- STATED TASK: Reproduce the Nextflow alignment workflow passage below verbatim, keeping every line, symbol, and spelling unchanged.

- SOURCE PASSAGE:
----
The main workflow for generating the alignments is written in Nextflow (http://nextflow.io)


### Part One: Progressive vs Regressive Alignments
The first table compares __Progressive vs Regressive__ alignment proceedurees using two of the most common large scale tree building and alignment proceedures.
* Clustal Omega with Clustal Omega trees
* Clustal Omega with MAFFT PartTree trees
* MAFFT FFT-NS-1 with MAFFT PartTree trees
* MAFFT FFT-NS-1 with Clustal Omega trees

The command to run for running the workflow is as follows:

In [176]:
!~/bin/nextflow run ../main.nf \
                    --align_method="CLUSTALO,MAFFT-FFTNS1" \
                    --tree_method="CLUSTALO,MAFFT_PARTTREE" \
                    --refs='../data/refs/*.ref' \
                    --seqs='../data/combined_seqs/*.fa' \
                    --dpa_align \
                    --std_align \
                    --default_align=false \
                    --output results/publication_table_1a \
                    -with-docker \
                    -resume

N E X T F L O W  ~  version 0.31.0
Launching `../main.nf` [ecstatic_faggin] - revision: 23d245b53b
R E G R E S S I V E   M S A   A n a l y s i s  ~  version 0.1"
----
- PROVIDED MATERIAL:
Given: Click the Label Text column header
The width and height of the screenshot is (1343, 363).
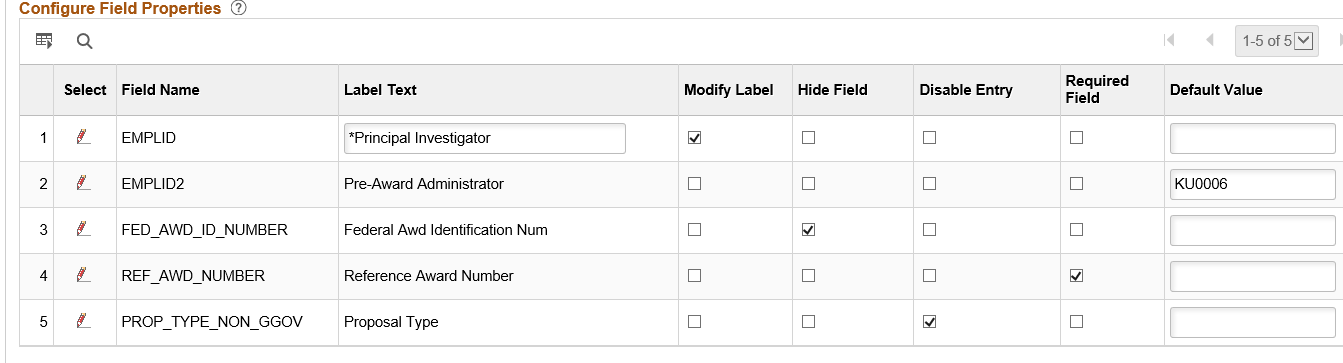Looking at the screenshot, I should [380, 90].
----
- WRITTEN RESPONSE:
The main workflow for generating the alignments is written in Nextflow (http://nextflow.io)


### Part One: Progressive vs Regressive Alignments
The first table compares __Progressive vs Regressive__ alignment proceedurees using two of the most common large scale tree building and alignment proceedures.
* Clustal Omega with Clustal Omega trees
* Clustal Omega with MAFFT PartTree trees
* MAFFT FFT-NS-1 with MAFFT PartTree trees
* MAFFT FFT-NS-1 with Clustal Omega trees

The command to run for running the workflow is as follows:

In [176]:
!~/bin/nextflow run ../main.nf \
                    --align_method="CLUSTALO,MAFFT-FFTNS1" \
                    --tree_method="CLUSTALO,MAFFT_PARTTREE" \
                    --refs='../data/refs/*.ref' \
                    --seqs='../data/combined_seqs/*.fa' \
                    --dpa_align \
                    --std_align \
                    --default_align=false \
                    --output results/publication_table_1a \
                    -with-docker \
                    -resume

N E X T F L O W  ~  version 0.31.0
Launching `../main.nf` [ecstatic_faggin] - revision: 23d245b53b
R E G R E S S I V E   M S A   A n a l y s i s  ~  version 0.1"